• **TASK TO COMPLETE**
Quote only the lines that start at the line with "The height and width of the screenshot is (896, 1317)." and run to the end of the entries; omit the pictures.

• **ENTRIES SHOWN**

━━━━━━

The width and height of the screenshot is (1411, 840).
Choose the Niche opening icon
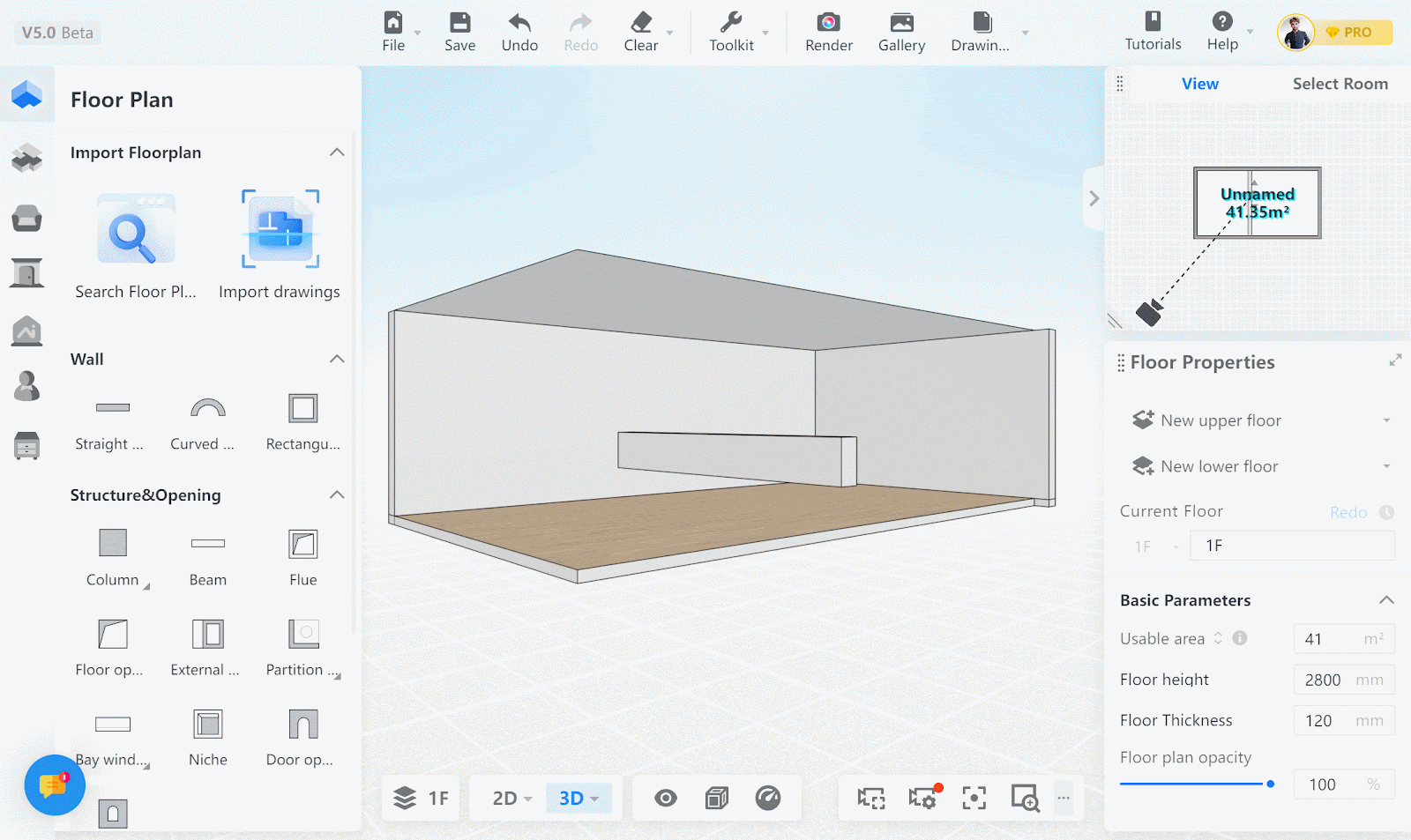207,725
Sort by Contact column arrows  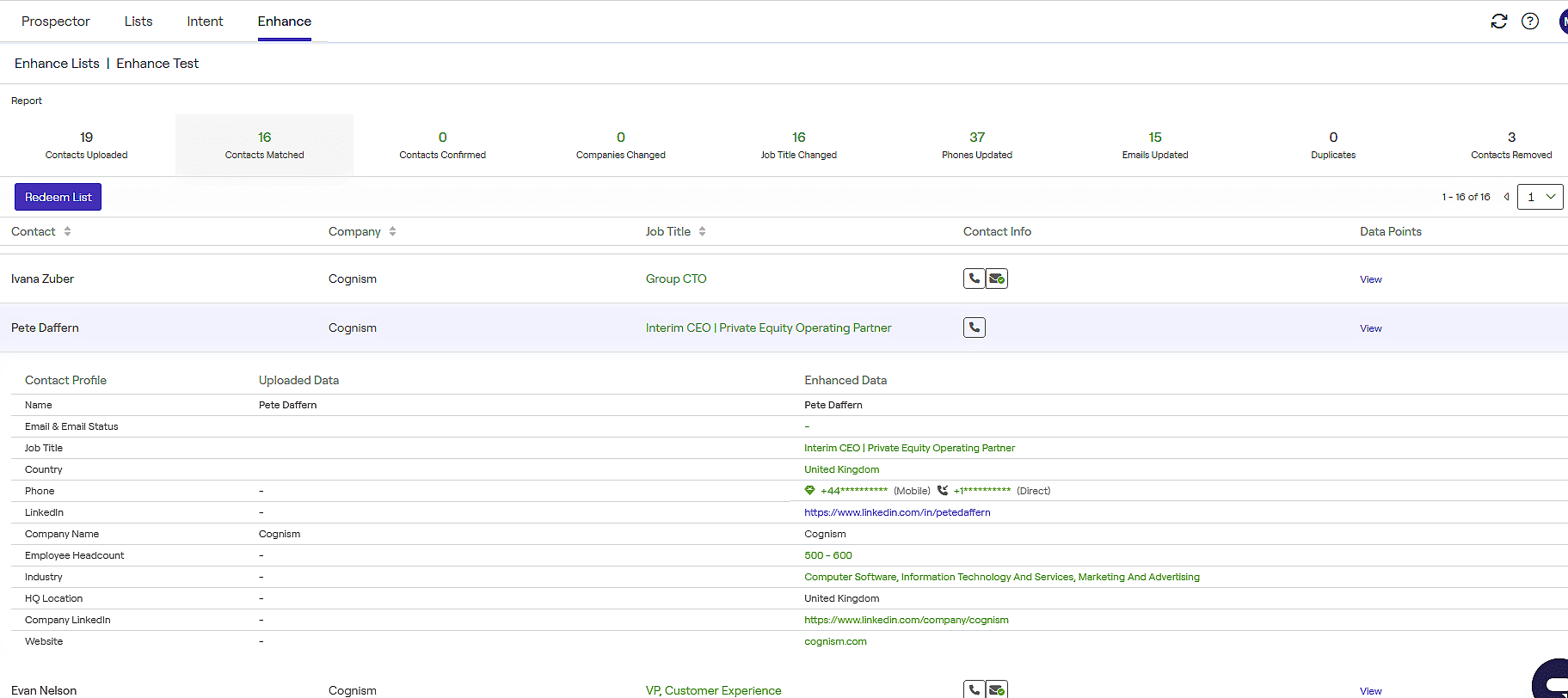click(x=67, y=231)
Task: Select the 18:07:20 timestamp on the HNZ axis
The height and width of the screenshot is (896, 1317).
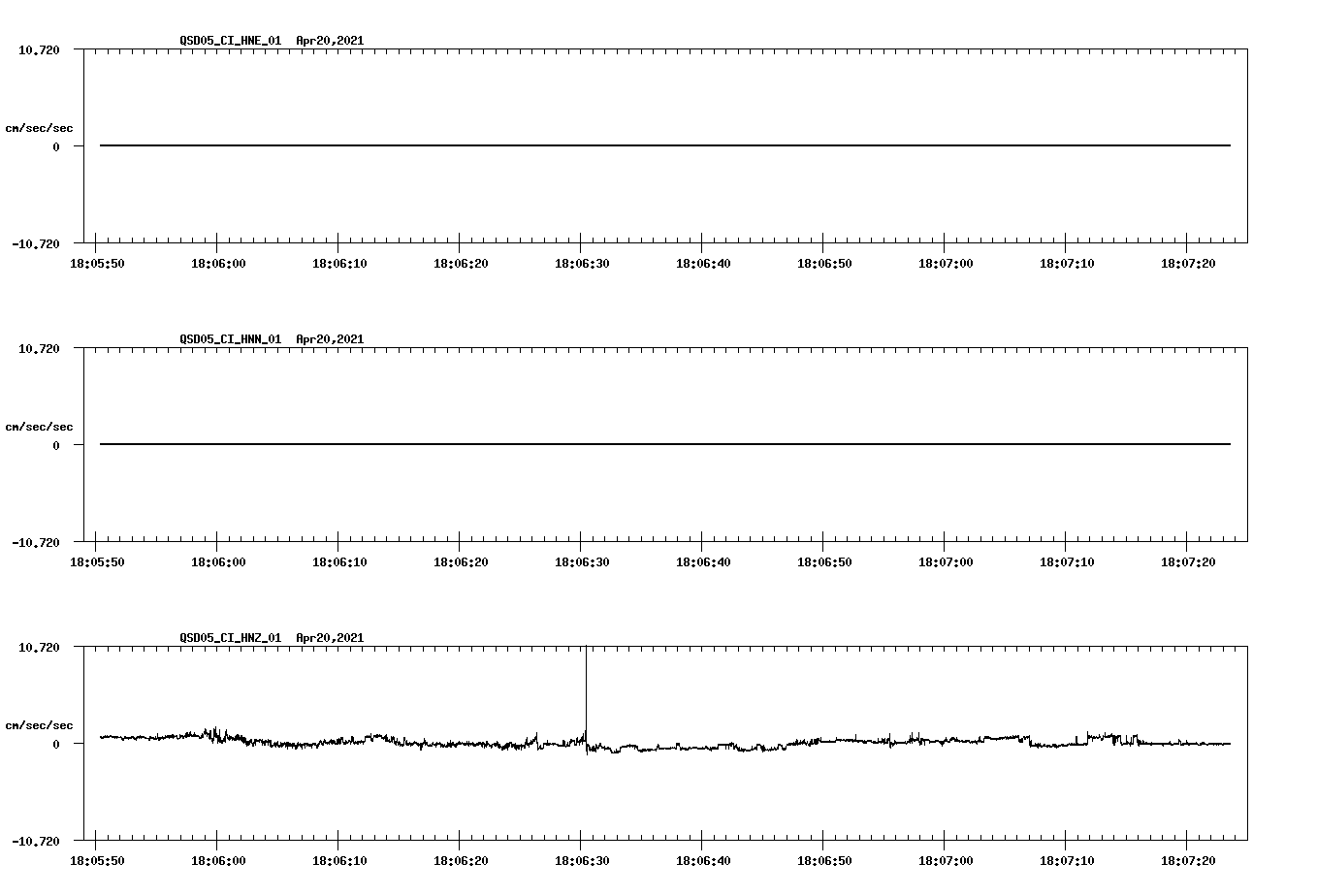Action: pyautogui.click(x=1188, y=859)
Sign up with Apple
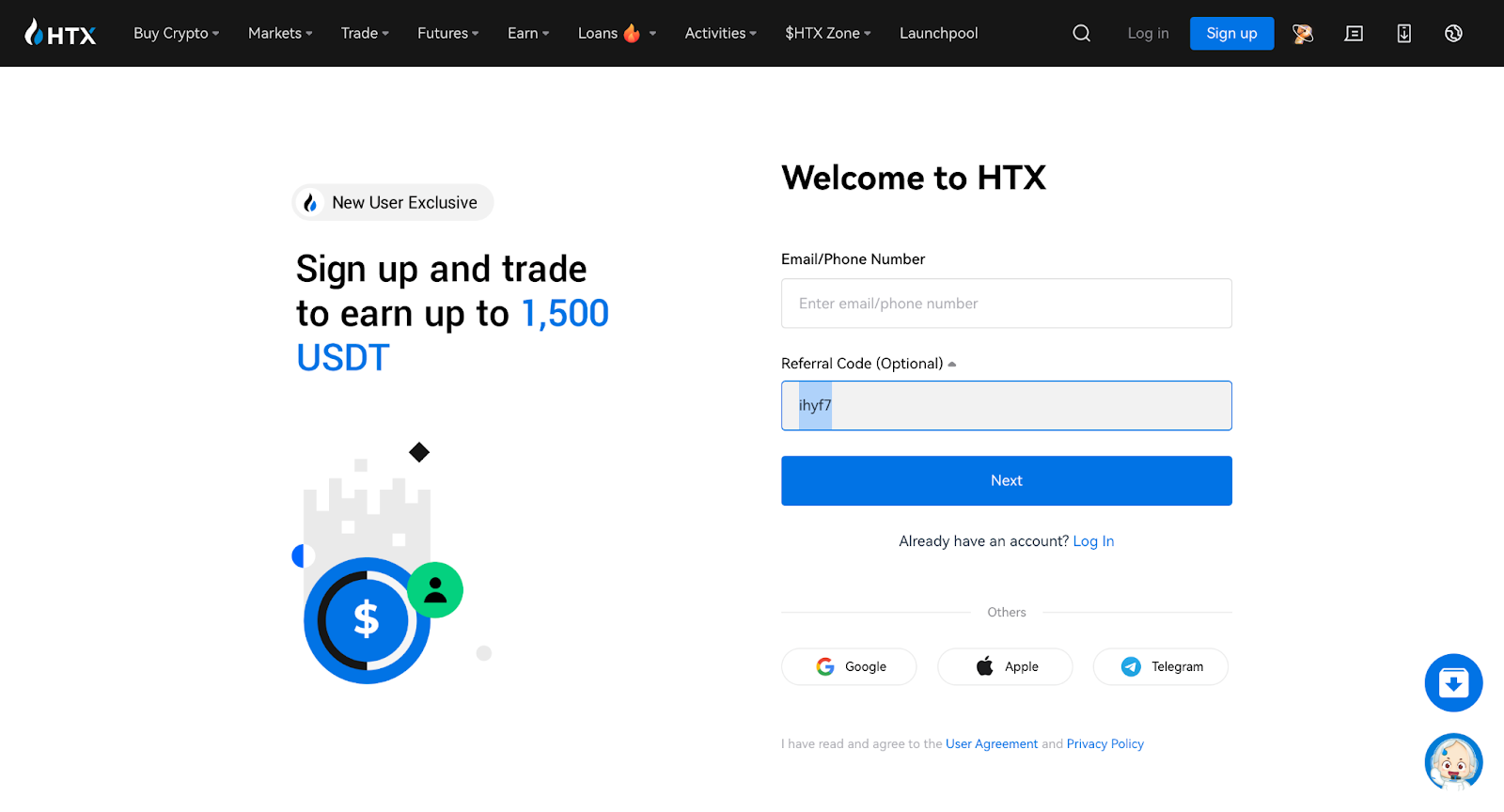The height and width of the screenshot is (812, 1504). 1004,666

━━━━━━

• **REPLY**
The height and width of the screenshot is (896, 1317).
Action: pyautogui.click(x=1188, y=859)
Sign up with Apple
The height and width of the screenshot is (812, 1504). 1004,666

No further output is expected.